Louis, le protagoniste visiteur-animateur nous parle et raconte, sous la forme d’un théâtre épique, cette vie dedans-dehors la prison. Il fait entrer dans son récit des détenus, des agents, des gardiens, bref la population carcérale.
L’écriture de Brèche(s) soulève de nombreuses questions, elle n’évite pas les paradoxes évidents, les questions existentielles, morales, le malaise, le sentiment d’échec, la joie. Cette partition théâtrale peut se lire aussi aisément qu’une prose découpée au rythme des apparitions. C’est un travail salutaire, manifestement, une goutte d’eau dans l’océan. Mais de quoi est donc fait l’océan ?
Depuis 10 ans déjà, la Compagnie Buissonnière développe des ateliers théâtre dans les prisons. Par ailleurs, elle anime des ateliers, des formations et initie des spectacles dans la Province de Namur. Puis, c’est le grand jeu des tournées, des expériences nouvelles. Alors, pourquoi aller en prison, qu’y faire, qu’espérer soulever, alimenter, reconnaître ?
Le théâtre-action est né d’une volonté d’intrusion, d’effraction dans les différentes couches du corps social depuis le début du genre. L’intervention en prison représente un travail de mise en miroir de la société.
Visiter une prison pourrait faire partie des activités parascolaires les plus pertinentes… Les bâtiments suffisent à raconter l’effroi, le bruit, les fermetures, le vide où aboutissent celles et ceux qui sont sortis du chemin ou qui ont saccagé des vies.
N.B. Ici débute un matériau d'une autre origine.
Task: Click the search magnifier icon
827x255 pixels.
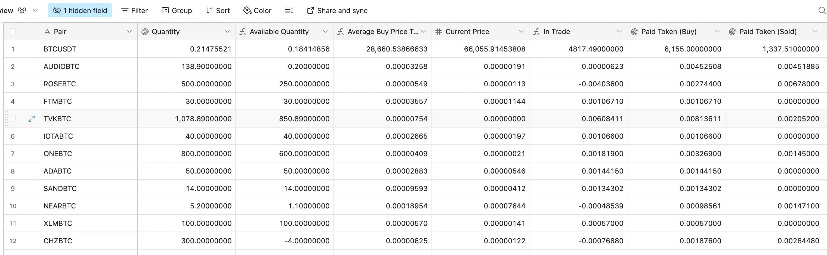Action: tap(822, 11)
Tout est mêlé, le désastre règne.
Surveiller, punir mais aussi éduquer, réinsérer, resocialiser.
La Compagnie Buissonnière, comme d’autres un peu partout dans le monde, tente de traduire ce qui pourra renouer le reclus avec lui-même et le monde.
Les ateliers de parole et de théâtre fondés sur l’écoute, la reformulation avec l’interlocuteur, sont le ferment d’une des formes de recréation et de délivrance.
La prison, nous le savons, en Belgique, reste un lieu de haute tension et soumis à une large critique institutionnelle. La Compagnie Buissonnière participe de cette aération morale des lieux de réclusion.